LED Technology for Crop Production in Controlled Environments

by Yihe Zou and Heiner Lieth

Light emitting diode (LED) technology has become widespread in all areas where lighting is important as a light source for agricultural crops in controlled environment facilities (greenhouses and indoor production). In horticulture, significant advances have been made in LED lighting over the past 20 years.
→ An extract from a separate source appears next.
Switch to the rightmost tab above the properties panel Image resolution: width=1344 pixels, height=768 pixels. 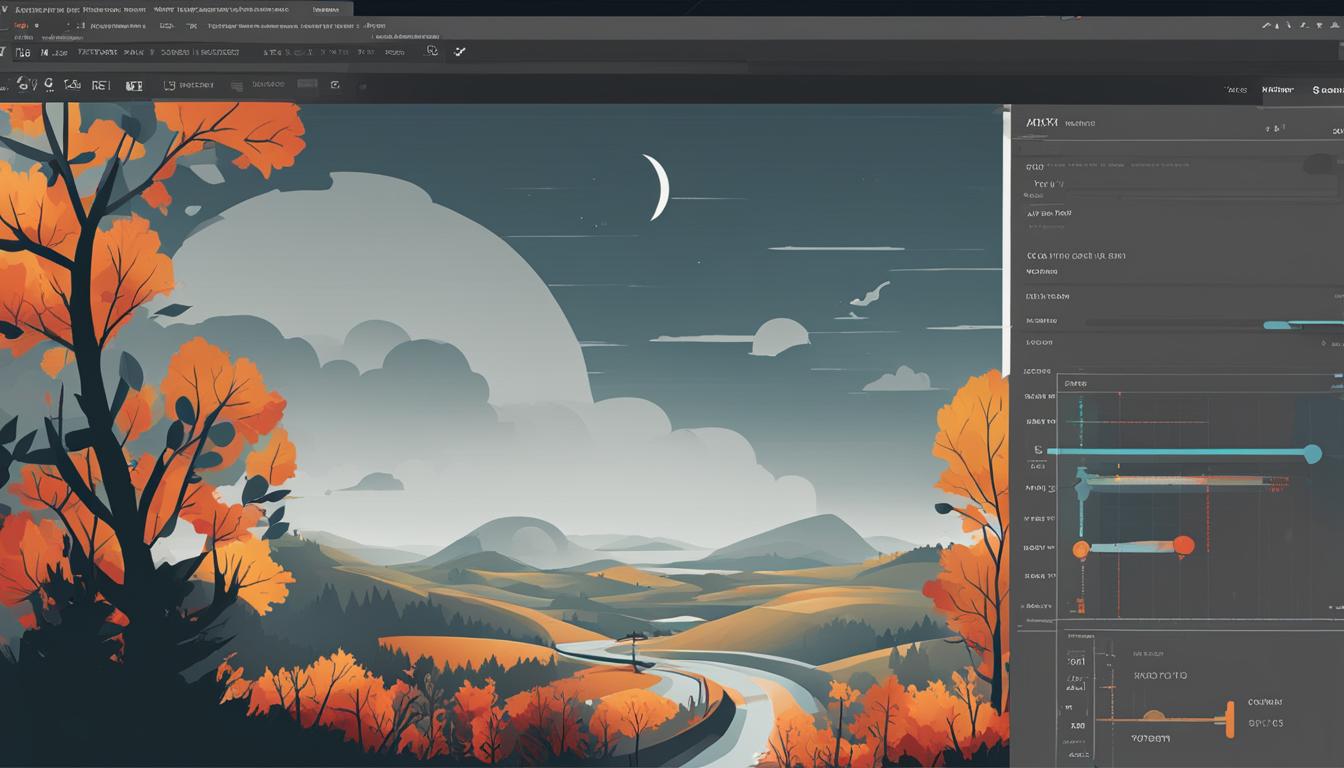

LED lamps were first used for plant production lighting as part of a research program on a space shuttle and station. Early on many advancements in LED lighting in the plant sciences were made by scientists in the Netherlands and Japan, with particular focus on seed germination, rooting of cuttings and tissue culture (Nijssen et al. 1990, Miyashita et al. 1995). LED technology has some inherent advantages over traditional forms of horticultural lighting such as incandescent, fluorescent and high-intensity discharge (HID) lamps. In particular, LED lamps tend to have long life, generate less waste heat and provide the potential for creating a perfect spectrum for plant growth. The improved energy use efficiency and reduced heat production make it possible to also position the lamps closer to the plants, offering new opportunities for plant production. These advantages have led to the increasing popularity of LED lamps in plant production, and many growers who are not using LED technology are considering it.

LED or HPS?

Energy costs can be significant in greenhouse production. Thus growers seek to find energy-efficient light sources for greenhouse lighting. Currently, high pressure sodium (HPS) lamps are the most popular lamps in greenhouse production, but various other HID lamp technologies are also being used. Generally HID lamps are marketed by how much wattage they consume because it is assumed that there is a proportional amount of usable light and that this proportion is the same for all lighting technologies. But with the development of LED technology this has changed dramatically. It has become possible to avoid generating any light with wavelengths shorter than 400 nanometers or longer than 700 nanometers, which is the range of wavelengths that is relevant in crop production because plants use only this range of wavelengths for photosynthesis. The light in this range is called photosynthetically active radiation (PAR), but it also happens to be the same range of wavelengths that humans can see (visible wavelengths). So for lamps that are specifically designed to enhance assimilation (photosynthesis) in plants, it is desirable to maximize the amount of energy that ends up as PAR.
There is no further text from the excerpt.